How to complete this task:
Filter the listing and keep only the lines with the word "settings".

========================================================================

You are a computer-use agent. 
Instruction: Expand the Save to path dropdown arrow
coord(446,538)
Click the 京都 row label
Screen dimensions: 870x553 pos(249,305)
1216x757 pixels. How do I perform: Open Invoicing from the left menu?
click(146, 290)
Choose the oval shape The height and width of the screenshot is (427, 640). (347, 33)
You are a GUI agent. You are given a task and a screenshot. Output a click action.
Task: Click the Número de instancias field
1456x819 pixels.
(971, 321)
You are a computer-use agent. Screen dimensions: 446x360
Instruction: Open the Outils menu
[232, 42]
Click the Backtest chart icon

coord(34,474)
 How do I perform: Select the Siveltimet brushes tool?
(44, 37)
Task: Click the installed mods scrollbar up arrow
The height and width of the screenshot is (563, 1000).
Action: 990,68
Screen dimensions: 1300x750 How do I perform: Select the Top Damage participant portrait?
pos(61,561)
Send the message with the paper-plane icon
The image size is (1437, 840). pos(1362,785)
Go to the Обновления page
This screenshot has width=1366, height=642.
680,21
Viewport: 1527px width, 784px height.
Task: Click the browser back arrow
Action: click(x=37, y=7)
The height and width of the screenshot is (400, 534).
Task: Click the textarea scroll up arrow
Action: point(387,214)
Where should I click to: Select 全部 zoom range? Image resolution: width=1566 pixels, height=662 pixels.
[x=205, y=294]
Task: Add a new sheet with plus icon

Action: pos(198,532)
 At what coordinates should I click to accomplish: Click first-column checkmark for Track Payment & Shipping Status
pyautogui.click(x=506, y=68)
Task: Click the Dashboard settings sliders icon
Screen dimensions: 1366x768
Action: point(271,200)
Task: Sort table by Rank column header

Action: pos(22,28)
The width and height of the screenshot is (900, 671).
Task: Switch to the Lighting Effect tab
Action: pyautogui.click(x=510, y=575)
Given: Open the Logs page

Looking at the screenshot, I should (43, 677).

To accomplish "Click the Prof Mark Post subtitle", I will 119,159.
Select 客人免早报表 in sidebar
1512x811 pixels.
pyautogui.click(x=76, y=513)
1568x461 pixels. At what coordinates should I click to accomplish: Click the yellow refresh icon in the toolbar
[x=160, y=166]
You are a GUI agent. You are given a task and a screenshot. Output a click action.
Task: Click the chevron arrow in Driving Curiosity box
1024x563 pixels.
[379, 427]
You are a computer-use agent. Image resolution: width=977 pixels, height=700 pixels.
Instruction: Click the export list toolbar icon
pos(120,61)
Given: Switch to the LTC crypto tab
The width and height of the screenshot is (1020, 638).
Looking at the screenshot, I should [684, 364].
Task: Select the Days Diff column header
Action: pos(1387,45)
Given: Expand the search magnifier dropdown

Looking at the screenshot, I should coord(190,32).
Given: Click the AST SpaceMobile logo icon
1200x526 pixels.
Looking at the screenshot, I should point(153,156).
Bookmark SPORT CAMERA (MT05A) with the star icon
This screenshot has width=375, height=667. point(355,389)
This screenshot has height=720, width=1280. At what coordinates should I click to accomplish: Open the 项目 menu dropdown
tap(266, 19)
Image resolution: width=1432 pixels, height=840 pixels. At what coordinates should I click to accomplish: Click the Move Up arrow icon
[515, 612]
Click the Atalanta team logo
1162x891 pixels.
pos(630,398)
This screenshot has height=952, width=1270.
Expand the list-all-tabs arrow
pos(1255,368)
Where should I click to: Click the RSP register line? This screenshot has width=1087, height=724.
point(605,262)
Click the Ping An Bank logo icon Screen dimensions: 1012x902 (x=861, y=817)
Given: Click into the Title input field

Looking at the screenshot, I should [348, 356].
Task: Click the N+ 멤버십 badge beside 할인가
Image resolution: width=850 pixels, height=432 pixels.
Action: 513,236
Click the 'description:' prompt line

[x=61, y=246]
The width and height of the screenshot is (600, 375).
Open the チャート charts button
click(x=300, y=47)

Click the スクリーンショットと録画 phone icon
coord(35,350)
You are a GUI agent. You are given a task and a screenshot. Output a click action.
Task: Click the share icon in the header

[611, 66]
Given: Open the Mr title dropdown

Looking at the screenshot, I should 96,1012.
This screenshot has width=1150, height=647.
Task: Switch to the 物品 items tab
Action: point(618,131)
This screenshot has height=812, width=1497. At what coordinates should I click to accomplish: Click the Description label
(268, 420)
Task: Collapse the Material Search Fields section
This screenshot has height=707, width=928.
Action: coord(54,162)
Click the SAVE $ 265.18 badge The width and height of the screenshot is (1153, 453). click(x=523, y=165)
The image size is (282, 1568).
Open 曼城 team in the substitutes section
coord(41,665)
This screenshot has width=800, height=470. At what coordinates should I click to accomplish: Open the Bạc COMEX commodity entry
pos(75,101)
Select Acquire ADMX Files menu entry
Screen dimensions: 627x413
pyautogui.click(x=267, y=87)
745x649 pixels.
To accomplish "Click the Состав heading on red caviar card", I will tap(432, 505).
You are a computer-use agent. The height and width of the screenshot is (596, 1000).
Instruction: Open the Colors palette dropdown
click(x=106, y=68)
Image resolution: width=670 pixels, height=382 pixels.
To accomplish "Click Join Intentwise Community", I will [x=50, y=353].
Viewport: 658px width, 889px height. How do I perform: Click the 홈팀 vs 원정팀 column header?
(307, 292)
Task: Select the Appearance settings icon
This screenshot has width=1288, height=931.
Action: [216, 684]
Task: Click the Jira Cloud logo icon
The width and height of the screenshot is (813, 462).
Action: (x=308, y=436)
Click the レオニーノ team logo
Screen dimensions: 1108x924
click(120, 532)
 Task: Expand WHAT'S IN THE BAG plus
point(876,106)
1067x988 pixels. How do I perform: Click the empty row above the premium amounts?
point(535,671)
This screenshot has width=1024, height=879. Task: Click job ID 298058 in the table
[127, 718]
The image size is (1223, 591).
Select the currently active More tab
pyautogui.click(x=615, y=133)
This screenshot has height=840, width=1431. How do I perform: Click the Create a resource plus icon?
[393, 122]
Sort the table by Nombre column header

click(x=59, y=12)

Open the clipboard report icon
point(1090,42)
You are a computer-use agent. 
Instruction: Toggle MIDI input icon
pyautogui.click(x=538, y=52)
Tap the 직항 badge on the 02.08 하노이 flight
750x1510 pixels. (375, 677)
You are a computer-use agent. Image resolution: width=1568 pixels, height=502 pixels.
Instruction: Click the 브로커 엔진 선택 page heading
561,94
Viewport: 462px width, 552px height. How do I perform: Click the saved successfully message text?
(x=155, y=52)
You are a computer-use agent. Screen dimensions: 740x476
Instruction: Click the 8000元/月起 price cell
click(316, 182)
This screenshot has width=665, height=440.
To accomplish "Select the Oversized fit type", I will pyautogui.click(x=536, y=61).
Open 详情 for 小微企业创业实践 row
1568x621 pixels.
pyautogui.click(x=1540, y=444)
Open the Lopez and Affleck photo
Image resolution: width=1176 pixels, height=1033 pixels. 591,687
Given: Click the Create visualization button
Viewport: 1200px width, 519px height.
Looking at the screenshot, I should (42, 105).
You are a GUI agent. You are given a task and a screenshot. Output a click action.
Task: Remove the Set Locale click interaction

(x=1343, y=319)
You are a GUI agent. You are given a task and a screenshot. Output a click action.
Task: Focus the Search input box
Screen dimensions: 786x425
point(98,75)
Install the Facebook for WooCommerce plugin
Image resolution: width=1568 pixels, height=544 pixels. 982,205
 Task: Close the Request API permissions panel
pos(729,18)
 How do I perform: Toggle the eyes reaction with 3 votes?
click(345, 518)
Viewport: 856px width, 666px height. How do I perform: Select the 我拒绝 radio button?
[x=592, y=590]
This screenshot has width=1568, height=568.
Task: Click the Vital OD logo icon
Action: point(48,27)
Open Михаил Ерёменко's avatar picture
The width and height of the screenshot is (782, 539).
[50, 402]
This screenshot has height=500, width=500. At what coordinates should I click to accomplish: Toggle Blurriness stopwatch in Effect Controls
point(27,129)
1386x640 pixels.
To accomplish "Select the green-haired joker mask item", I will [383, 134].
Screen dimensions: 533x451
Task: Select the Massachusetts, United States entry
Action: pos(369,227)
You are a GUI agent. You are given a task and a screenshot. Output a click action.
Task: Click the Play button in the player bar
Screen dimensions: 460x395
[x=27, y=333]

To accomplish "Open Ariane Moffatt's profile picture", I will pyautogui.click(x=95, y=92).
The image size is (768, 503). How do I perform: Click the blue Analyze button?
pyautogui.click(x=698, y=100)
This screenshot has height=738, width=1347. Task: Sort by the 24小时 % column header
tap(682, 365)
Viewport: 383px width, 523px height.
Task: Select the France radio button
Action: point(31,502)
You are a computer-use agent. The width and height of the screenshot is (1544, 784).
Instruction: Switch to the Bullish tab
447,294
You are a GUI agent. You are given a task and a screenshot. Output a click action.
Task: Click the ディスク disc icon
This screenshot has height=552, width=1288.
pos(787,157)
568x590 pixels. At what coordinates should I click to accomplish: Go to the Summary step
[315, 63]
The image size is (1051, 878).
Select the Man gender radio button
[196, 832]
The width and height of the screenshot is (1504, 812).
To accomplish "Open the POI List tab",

========================================================================

Solution:
Task: Click the Dashboard settings sliders icon
Task: Select the Appearance settings icon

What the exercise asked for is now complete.